More than half of the cells in the human body are not human, but microorganisms. Each microorganism produces its own molecules or metabolites, and studying them is critical to understanding the role of the microbiome in health and disease.
But with literally trillions of microorganisms and metabolites floating around, how do we know which microorganism made which molecule? How do we know where it comes from?
Thanks to researchers at the University of California, San Diego, answering these questions is now much easier. As reported in natural microbiology This month, they developed a public search tool that matches microorganisms and the metabolites they produce within seconds.
No other tool like this exists, researchers say, and it could be crucial in advancing medicine and microbiome-based treatments.
“For the past several centuries, we have focused on host-derived molecules,” says study author Peter Dorestein, Ph.D., professor of pharmacology at UCSD. “So we have a fairly rich inventory of host-derived or human-derived molecules, but a fairly poor inventory of microbial-produced molecules.”
Developed from 100 million data points crowdsourced from scientists around the world, the tool (called microbeMASST) searches a database of 60,000 microbial metabolites. Scientists can take complex samples such as plasma, tissue, or feces and, based on data signatures of molecules present in the sample, determine which microorganisms made those molecules.
“This is powerful,” said Dr. Eric B. Taylor, associate professor of molecular physiology and biophysics at Carver College of Medicine in Iowa. (Taylor was not involved in the study.) “This has the potential to advance medicine by uncovering new microbiological mechanisms of health and disease that can be therapeutically modulated.” It can affect many diseases “from non-alcoholic fatty liver disease to Alzheimer's disease, diabetes and inflammatory bowel disease.”
How the tool works
Molecules produced by microorganisms may be involved in communication (signal transduction), nutrient and drug metabolism, and regulation of inflammation, among other things. They can affect the local habitat they inhabit or they can migrate. For example, research has shown that molecules in your gut microbes can affect your brain.
The study of these metabolites is known as metabolomics.
“The type of metabolomics we use is essentially a fancy scale. We weigh all the molecules that are present in the sample, and from there we can start inferring and understanding the structure,” says Dore. Stein said.
That “luxury scale” is tandem mass spectrometry, an analytical technique used to separate and measure the weight of molecules.

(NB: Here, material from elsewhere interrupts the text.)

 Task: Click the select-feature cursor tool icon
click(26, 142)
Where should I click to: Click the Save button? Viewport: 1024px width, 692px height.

To use the search tool, researchers can enter this mass spectrometry data. This data tells the computer the signatures, or markers, of every molecule in the sample. “You can think of it as a barcode that connects to a specific molecule,” Dorestein says. The search tool then identifies microorganisms that can produce the molecules present in the data.
To test the tool, the team used samples from human organs to search for molecules. After identifying the origins of the microbes, the researchers used publicly available data to trace their origin. “For example, there were hundreds of molecules found in the brain,” Dorestein said. This finding points to an “exchange of metabolites from the gut to the brain.”
what's next
This project is part of the National Institutes of Health's effort to build the Collaborative Center for Microbial Metabolites, an international repository of microbial metabolites and their functions.

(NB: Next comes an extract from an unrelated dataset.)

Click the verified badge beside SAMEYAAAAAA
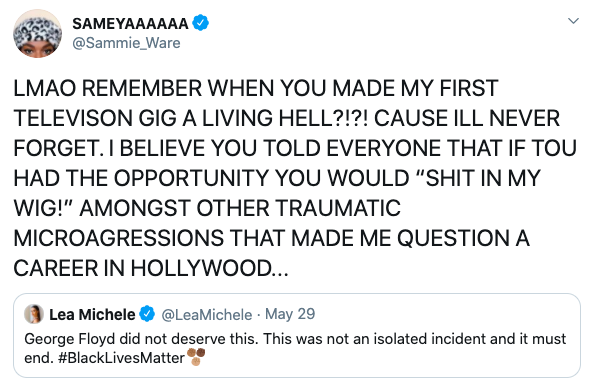[x=200, y=23]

The data includes not only humans and animals, but also plants, soil, oceans, and lake microorganisms. Therefore, although the focus of this research is on human health, it may also be useful for understanding other ecosystems.
By cross-referencing the results with genomic data, the tool could also be used to help identify which microbial genes produce particular metabolites, Taylor added.
Next, researchers plan to combine microbeMASST with data on the effects of drugs, medical conditions, dietary interventions, and age on the microbiome, Dorrestein said.